More Bundesliga protests: Fans slam German soccer federation

BERLIN (AP) — There were more widespread protests at Bundesliga games over the weekend as fans vented their anger with the German soccer federation.

Bayern Munich ultras also took aim at their own team’s management on Sunday as they criticized chairman Karl-Heinz Rummenigge for his strong reaction to protests the weekend before and questioned their club’s ongoing sponsorship links to Qatar.

Supporters around the country showed their inventive side as they displayed witty banners addressing a host of issues without resorting to the personal insults against Hoffenheim billionaire backer Dietmar Hopp that led to games being stopped the previous weekend.

The federation had warned that a repeat of the insults or banners with cross hairs would lead to games being suspended and potentially called off.

There was chaos in the league last week when fans targeted Hopp and the federation, which had instructed referees to use FIFA’s three-step procedure for dealing with the abuse — a measure originally developed for combating racism. It almost led to the abandonment of two games after referees went to Step 2.

Union Berlin president Dirk Zingler criticized the federation in an interview with Die Welt newspaper on Friday, saying it had lost touch with the majority of supporters in Germany and that its authority was damaged after years of scandals.

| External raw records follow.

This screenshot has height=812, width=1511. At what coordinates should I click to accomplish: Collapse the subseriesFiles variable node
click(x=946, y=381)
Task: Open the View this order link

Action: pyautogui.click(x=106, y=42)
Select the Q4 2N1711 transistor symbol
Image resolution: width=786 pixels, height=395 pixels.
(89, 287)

Federation presidents Theo Zwanziger, Wolfgang Niersbach and Reinhard Grindel were all forced to step down amid corruption allegations before former Freiburg president Fritz Keller took over last year.

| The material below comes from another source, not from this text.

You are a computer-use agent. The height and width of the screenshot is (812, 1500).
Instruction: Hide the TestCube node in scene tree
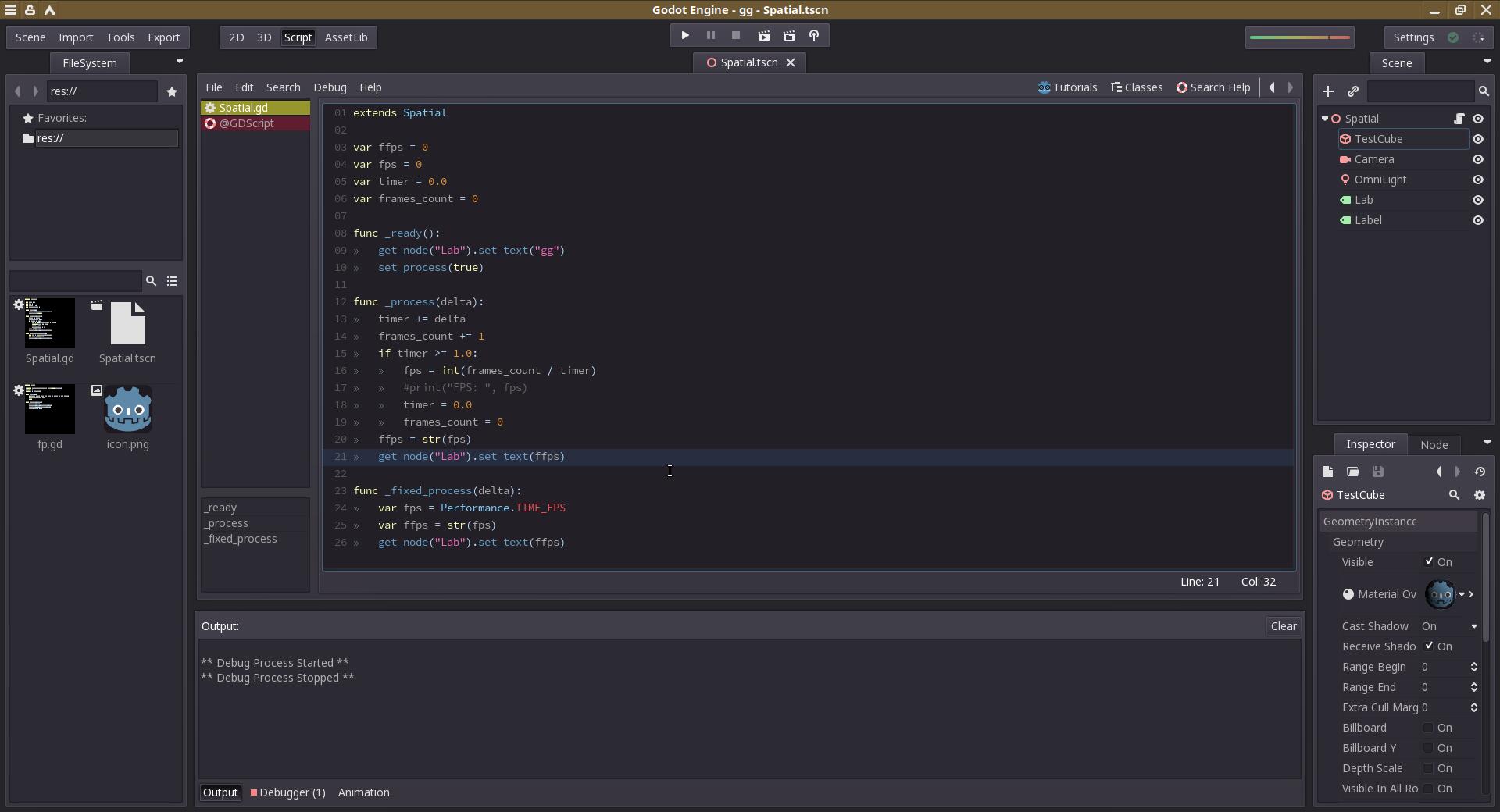point(1477,139)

“If (the federation) believes that it can treat people and organizations like it has for the last 10 or 20 years, then it doesn’t work,” Zingler said.

The federation said Friday that it had gone too far in implementing the three-step procedure and that criticism from fans should be permitted as long as it wasn’t hateful or defamatory.

The supporters needed no second invitation.

Mainz fans said the federation’s priorities were skewed.

“World Cup arranged through bribery, presented as a fairy tale, slavery ignored, racism talked away, and now unashamedly courting an insulted billionaire,” read a banner during Mainz’s game with Fortuna Düsseldorf on Sunday. “Every value is all the same. Whoever has money has the morals!”

Rummenigge was a target for describing the previous weekend’s protests as the “grotesque face of soccer.”

In Dortmund, fans held pictures of Rummenigge, Hopp, federation president Fritz Keller and others with red clown noses behind a banner saying “The grotesque faces of soccer.”

Hertha Berlin fans held banners saying “Bribes, collective punishments, deaths in Qatar. It’s clear who the grotesque face of football is.”

Freiburg fans criticized Keller, who was president of their club before he took over at the federation: “Back to collective punishments. Racism relativized. Deliberately escalated. Fritz Keller — nothing understood.”

They also said the federation was Hopp’s soccer federation.

Schalke fans apologized to prostitutes for linking them to Hopp, and they criticized their own club’s stated stance on discrimination while failing to properly address racist comments made by Schalke chairman Clemens Tönnies at the beginning of the season.

Bayern supporters showed a banner with the federation’s logo crossed out and a list of complaints against it: Collective punishment, unfair ticket prices, video assistance in games, the loosening of the 50-plus-1 rule to protect clubs from investor takeovers, the banning of pyrotechnics at games and more.

The Bayern fans also criticized Rummenigge.

“The very grotesque face of Bayern is shown by those who take blood money from Qatar and Co.,” a banner read.

They could be the last protests for some time. Fears over the spread of the coronavirus are likely to see the next set of games go ahead without spectators.